You know, sharing God with the world starts with our ability to love people.  It’s that love that opens those doors for us into people’s lives.  But let’s be real, we have all met people, and we know they aren’t all that easy to love at times.  On top of that, Jesus seems to raise the bar on love.  He makes something that is already challenging even more challenging.  He doesn’t just tell us that we are to love those who are easy to love, or those whom we agree with, or those who believe what we believe, and live their lives the way we think they should.  Jesus says we are to love everyone, even those who are not easy to love.  And I want you to take note here, in this challenge to love in a way that seems so beyond our abilities and instincts, we are challenged to grow up, again.

Matthew 5:46 If all you do is love the lovable, do you expect a bonus? Anybody can do that. 47 If you simply say hello to those who greet you, do you expect a medal? Any run-of-the-mill sinner does that. 48 “In a word, what I’m saying is, Grow up. You’re kingdom subjects. Now live like it. Live out your God-created identity. Live generously and graciously toward others, the way God lives toward you. MSG

We are to grow up and live out our God-created identity, we are to live generously and graciously towards others…just as God is toward us!  And again, “others” aren’t just the people inside our circle of trust or our Spiritual Family!  It includes those that are not all that easy to love.  And that only happens as God transforms us and we grow up into the people God calls us to be.  Spiritual Maturity is measured in how well you love others.

Ok, at the beginning of this talk, I asked you a question, do you remember that?  If you knew you had 24 hours to live, what would you do with it?  How would you spend your time?  You know I asked that question because, in the last few weeks, there were a lot of Christians who thought the world was going to come to an end, or that we were entering the end times, and that the Solar Eclipse was a big sign of that all happening or beginning to happen.  I received emails on this and was sent different articles and social media posts discussing it.  I heard fear from some about this, and a good bit of talk about this being a sign of end times, but do you know what struck me?  It is how many of those same people who thought they were entering the last day, or the last days on this Earth chose to spend their time.  In the passion, emotion, fear, or just thought that this was it, and Jesus is returning, what did they do?  How did they spend their time?  Did they spread fear?  Did they share Christ with others?  Did they isolate?  Did they choose to fight with people they don’t agree with?  Did they push in on people who they believe are wrong or act in sinful ways?  Did they point out the sins of others?  Did they try to help someone find Christ?  I can’t stop thinking about this.  What did they do with their time?  What would you do if you knew you had a day left?  We have all probably done this in the past, where we think through what we would do if we knew we only had one day left to live.  We may think about our bucket list of things we would want to experience.  Ha, maybe, we would go buy everything we always dreamed of on high-interest credit cards.  We may think of who we would spend our time with.  We may want to tell our loved ones things we have never said and don’t want to leave without saying.  But what is it for you?   I will say that for many Christians who believed this was it, the concept of loving others well wasn’t at the forefront of their minds.

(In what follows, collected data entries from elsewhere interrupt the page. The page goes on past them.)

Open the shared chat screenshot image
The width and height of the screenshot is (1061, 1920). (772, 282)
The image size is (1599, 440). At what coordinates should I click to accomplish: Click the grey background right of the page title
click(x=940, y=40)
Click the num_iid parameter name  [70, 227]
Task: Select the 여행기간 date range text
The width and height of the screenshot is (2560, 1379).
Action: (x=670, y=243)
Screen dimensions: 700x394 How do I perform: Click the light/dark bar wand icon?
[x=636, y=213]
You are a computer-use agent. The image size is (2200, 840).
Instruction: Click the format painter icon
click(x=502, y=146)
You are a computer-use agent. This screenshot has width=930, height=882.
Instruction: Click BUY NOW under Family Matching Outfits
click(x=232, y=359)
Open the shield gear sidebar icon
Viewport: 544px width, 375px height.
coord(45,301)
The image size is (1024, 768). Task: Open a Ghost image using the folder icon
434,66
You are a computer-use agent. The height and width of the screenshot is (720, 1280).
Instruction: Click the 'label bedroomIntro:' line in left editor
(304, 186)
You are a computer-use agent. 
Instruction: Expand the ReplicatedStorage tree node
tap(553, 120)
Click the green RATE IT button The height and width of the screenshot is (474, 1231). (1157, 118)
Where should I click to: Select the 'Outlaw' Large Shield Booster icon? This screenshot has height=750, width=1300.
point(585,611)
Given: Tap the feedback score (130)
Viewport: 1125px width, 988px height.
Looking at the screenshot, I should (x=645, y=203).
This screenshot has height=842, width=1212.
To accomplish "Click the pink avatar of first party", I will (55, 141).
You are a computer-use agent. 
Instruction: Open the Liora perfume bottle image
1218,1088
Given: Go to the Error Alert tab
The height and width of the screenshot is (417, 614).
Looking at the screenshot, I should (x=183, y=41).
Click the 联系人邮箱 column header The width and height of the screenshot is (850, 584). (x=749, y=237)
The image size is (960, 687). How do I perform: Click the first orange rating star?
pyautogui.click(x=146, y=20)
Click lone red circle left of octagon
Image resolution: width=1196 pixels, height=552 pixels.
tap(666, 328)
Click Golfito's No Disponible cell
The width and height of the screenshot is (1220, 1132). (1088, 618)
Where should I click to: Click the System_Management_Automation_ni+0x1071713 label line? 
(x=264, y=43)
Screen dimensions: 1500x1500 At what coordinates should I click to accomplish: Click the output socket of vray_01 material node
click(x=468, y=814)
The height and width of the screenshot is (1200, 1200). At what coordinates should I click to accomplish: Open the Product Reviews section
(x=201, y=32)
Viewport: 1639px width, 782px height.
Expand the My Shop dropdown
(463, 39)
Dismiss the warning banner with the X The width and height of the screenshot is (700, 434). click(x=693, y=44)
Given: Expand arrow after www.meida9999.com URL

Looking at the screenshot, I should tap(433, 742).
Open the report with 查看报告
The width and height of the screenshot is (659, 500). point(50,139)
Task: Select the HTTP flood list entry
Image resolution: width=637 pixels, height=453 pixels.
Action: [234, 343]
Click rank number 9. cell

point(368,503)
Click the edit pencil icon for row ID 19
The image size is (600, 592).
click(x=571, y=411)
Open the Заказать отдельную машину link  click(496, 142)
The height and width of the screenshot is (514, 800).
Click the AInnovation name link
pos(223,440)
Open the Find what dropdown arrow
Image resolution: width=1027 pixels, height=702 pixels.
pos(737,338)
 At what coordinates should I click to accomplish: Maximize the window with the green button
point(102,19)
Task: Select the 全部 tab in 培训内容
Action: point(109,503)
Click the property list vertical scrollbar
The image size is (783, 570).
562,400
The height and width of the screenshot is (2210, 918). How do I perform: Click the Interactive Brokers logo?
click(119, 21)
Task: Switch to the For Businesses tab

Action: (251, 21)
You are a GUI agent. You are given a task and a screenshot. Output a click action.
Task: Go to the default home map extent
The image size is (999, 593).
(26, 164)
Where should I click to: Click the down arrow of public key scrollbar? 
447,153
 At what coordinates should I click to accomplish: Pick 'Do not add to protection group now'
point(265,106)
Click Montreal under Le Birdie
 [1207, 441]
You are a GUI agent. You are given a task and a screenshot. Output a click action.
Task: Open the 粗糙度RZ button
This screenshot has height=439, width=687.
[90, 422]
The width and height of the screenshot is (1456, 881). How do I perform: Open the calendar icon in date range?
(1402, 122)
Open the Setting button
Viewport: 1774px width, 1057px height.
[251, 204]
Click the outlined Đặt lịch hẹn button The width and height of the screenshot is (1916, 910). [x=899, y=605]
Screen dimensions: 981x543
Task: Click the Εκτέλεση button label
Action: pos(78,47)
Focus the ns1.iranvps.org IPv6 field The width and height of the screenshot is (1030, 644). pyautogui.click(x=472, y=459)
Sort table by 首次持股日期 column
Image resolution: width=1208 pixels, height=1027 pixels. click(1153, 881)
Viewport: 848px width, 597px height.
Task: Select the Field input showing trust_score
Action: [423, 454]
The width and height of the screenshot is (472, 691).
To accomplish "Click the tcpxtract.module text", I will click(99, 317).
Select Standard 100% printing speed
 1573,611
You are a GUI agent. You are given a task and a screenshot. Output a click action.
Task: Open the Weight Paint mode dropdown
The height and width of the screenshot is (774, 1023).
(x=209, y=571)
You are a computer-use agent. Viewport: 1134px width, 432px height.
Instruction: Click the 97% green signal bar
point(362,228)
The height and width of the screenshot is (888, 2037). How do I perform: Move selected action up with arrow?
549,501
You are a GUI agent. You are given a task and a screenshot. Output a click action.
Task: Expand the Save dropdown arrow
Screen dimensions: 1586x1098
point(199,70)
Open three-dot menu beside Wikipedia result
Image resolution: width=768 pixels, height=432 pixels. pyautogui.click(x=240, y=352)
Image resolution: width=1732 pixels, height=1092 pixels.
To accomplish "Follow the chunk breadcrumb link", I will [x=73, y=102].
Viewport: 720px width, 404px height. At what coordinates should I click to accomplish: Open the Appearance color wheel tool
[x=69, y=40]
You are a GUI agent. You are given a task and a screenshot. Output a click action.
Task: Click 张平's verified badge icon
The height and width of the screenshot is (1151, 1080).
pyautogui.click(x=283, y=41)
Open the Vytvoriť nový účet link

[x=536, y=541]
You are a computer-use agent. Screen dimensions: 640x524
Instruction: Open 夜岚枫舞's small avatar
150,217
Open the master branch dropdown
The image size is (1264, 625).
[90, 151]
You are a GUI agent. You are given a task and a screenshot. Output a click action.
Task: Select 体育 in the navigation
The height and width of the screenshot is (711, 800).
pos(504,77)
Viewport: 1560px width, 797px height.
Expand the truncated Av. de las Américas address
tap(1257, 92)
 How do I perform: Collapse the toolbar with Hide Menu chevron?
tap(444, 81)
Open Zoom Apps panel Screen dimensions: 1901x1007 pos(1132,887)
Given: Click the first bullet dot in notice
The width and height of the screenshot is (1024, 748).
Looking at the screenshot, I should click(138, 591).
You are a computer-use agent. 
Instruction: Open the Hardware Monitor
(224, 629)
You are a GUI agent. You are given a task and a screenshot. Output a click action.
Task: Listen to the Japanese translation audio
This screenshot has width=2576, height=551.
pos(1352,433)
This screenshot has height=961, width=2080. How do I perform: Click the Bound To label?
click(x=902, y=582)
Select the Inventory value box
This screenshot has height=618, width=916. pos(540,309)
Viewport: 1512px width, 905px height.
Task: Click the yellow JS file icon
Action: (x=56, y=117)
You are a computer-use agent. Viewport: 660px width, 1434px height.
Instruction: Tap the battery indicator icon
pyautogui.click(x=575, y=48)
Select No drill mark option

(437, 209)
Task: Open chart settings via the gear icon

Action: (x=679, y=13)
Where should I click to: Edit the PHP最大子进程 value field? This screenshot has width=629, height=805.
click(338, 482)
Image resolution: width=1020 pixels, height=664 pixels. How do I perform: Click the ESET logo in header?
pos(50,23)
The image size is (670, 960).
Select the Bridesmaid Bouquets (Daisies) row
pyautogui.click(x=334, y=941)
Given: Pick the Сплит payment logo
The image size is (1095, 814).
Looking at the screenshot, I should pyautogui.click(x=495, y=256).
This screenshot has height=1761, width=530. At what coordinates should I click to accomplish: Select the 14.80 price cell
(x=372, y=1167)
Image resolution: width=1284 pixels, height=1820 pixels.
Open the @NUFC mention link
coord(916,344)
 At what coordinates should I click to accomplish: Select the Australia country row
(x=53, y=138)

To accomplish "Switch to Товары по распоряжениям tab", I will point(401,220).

You know as a Christian growing to be more like Christ each day, we get the Bible to read and study how Jesus did life.  It’s interesting, and I kept thinking that Jesus lived out his last day, knowing that it was his last day before The Cross, and we see what He chose to do.  He loved and humbly served.  He chose to wash the feet of the people he cared about, a symbol of love, and humble service to the people he loved, even those who were about to betray him, and let him down in major ways.  Let’s read what Jesus did on knowing His time was up.

John 13:1 Before the Passover celebration, Jesus knew that his hour had come to leave this world and return to his Father. He had loved his disciples during his ministry on earth, and now he loved them to the very end. 2 It was time for supper, and the devil had already prompted Judas, son of Simon Iscariot, to betray Jesus. 3 Jesus knew that the Father had given him authority over everything and that he had come from God and would return to God. 4 So he got up from the table, took off his robe, wrapped a towel around his waist, 5 and poured water into a basin. Then he began to wash the disciples’ feet, drying them with the towel he had around him. NLT

Jesus knew His time had come.  He knew what was about to take place.  He knew it was the last day for him.  He knew Judas was about to betray Him.  He knew Peter was about to deny Him.  He knew this was it…and He chose to spend His final moments humbly and lovingly washing the feet of His disciples.  Disciples who doubted.  Disciples who never heard or seemed to listen to Him.  Disciples who were literally about to betray him for money.  Disciples who were bickering over who should be ranked where in their ranks.  Disciples who were worried about other people who were doing good work in God’s name too.  Disciples who spoke out of turn and just never seemed to get Him.  Jesus chose to spend his final moments loving those who weren’t perfect and modeling for us the true role of a Christian.

John 13:12 When he had finished washing their feet, he put on his clothes and returned to his place. “Do you understand what I have done for you?” he asked them. 13 “You call me ‘Teacher’ and ‘Lord,’ and rightly so, for that is what I am. 14 Now that I, your Lord and Teacher, have washed your feet, you also should wash one another’s feet. 15 I have set you an example that you should do as I have done for you. 16 I tell you the truth, no servant is greater than his master, nor is a messenger greater than the one who sent him. 17 Now that you know these things, you will be blessed if you do them. NIV

Jesus spent his last moments washing their feet.  Then explains how intentional this was and why He did this.  He said, “I did this, now you go and do this!  I have set an example for you, my followers, to follow and live out.”  So, let’s talk.  There were many Christians who thought the Solar Eclipse was it, or the beginning of it, and what did they do with that time?  I would argue it would have looked very different if we followed Christ’s example.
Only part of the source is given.